Pour la presse américaine, il est le "Steve Jobs de la nourriture". Portrait d'un héraut en guerre contre la junk food.
Sa mission ? Transformer la culture culinaire mondiale, surtout aux États-Unis. Le journaliste culinaire se dresse depuis deux décennies contre la malbouffe et l'hégémonie agro-industrielle. Cuisiner devient pour lui un acte politique.

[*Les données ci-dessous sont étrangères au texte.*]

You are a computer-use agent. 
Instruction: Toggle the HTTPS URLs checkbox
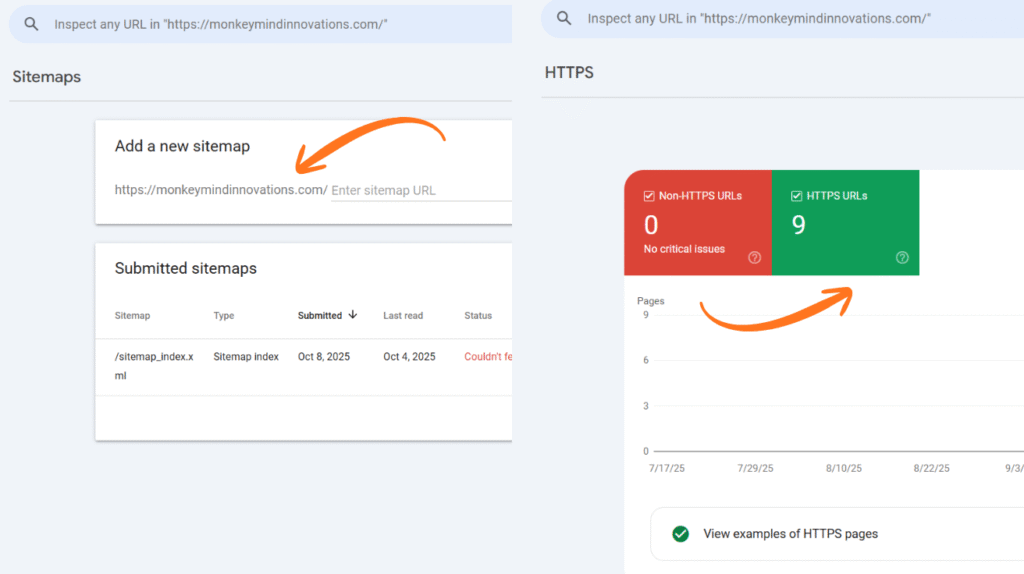tap(797, 196)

Prenez un instant pour observer Michael Pollan. Avec son apparence de marathonien, ses lunettes cerclées de fer et son visage émacié, on pourrait être surpris de le voir à la tête d’un mouvement prônant des plats faits maison. Pourtant, ce Californien de 58 ans, reconnu aux États-Unis, s'est affirmé comme un champion d'une alimentation saine. Qu'il se trouve dans son jardin potager ou en visite dans une ferme biologique, Pollan continue de défendre une philosophie qui privilégie l'harmonie entre l'homme et la nature. Selon Tim Carman, journaliste au Washington Post, "Il exerce probablement le métier le plus difficile des États-Unis : encourager ses concitoyens à mieux se nourrir et à comprendre notre système alimentaire, qui nous rend malades."
Journaliste engagé et professeur
Michael Pollan, à la fois journaliste, écrivain et professeur à l'université de Berkeley, se dresse contre les dangers de la junk food, des fermes industrielles et de l'agro-business. Un défi dans un pays où le hamburger est érigé en symbole culinaire et où des décisions politiques ont classé la sauce tomate comme un légume. Ce constat devient d'autant plus urgent face à la crise de l'obésité qui touche un tiers des Américains. À titre d’exemple, les campagnes de la première dame, Michelle Obama, telles que "Let's move!" visent à répondre à ces enjeux de santé publique.
Cuisiner : un choix citoyen
Pollan est surnommé le "Steve Jobs de la nourriture" pour sa vision novatrice de l'alimentation. Pour lui, cuisiner est essentiel pour reconnecter l'agriculture et la consommation alimentaire. Il déclare : "Cuisiner est un acte politique, car cela améliore notre santé et renforce la communauté." Son mantra "Mangez de la vraie nourriture" est complété par un appel à cuisiner soi-même. Ces messages peuvent paraître familiers dans d'autres pays, mais aux États-Unis, un endroit où le fast-food prédomine, cela prend une dimension cruciale. Alice Waters, chef de Chez Panisse, renchérit : "C'est une vérité que la plupart des Américains ne passent que 27 minutes par jour à préparer leurs repas." Pollan, armé de sa plume, s'oppose à ceux qui ignorent la vraie nature des aliments pour se concentrer sur leurs molécules distinctives. Plus que tout, il critique l'industrie agroalimentaire pour sa capacité à tromper les consommateurs en qualité et en temps.
Le repas familial, un symbole de démocratie
Ses livres, tels que Le Dilemme de l'omnivore et Cooked: A Natural History of Transformation, font figure de manifestes pour un changement de paradigme en Amérique. Pollan souligne que des décennies de conseils nutritionnels ont conduit à une société plus obèse et moins informée. Fraîchement revenu d'une tournée pour promouvoir son dernier ouvrage, il aspire simplement à retrouver sa cuisine familiale, où il apprend aussi à son fils Isaac les précieuses leçons que l'on tire d'un repas partagé. Il s’inquiète d'un fait préoccupant : 20 % des repas américains sont consommés... au volant. Pollan souhaite réhabiliter le repas en famille, le considérant comme un lieu d’apprentissage des compétences sociales et de partage. Alice Waters résume ainsi son influence : "Pollan a su mettre en lumière les obligations éthiques qui lient nos corps, l'agriculture et la nourriture. Il est devenu un exemple à suivre pour nous tous."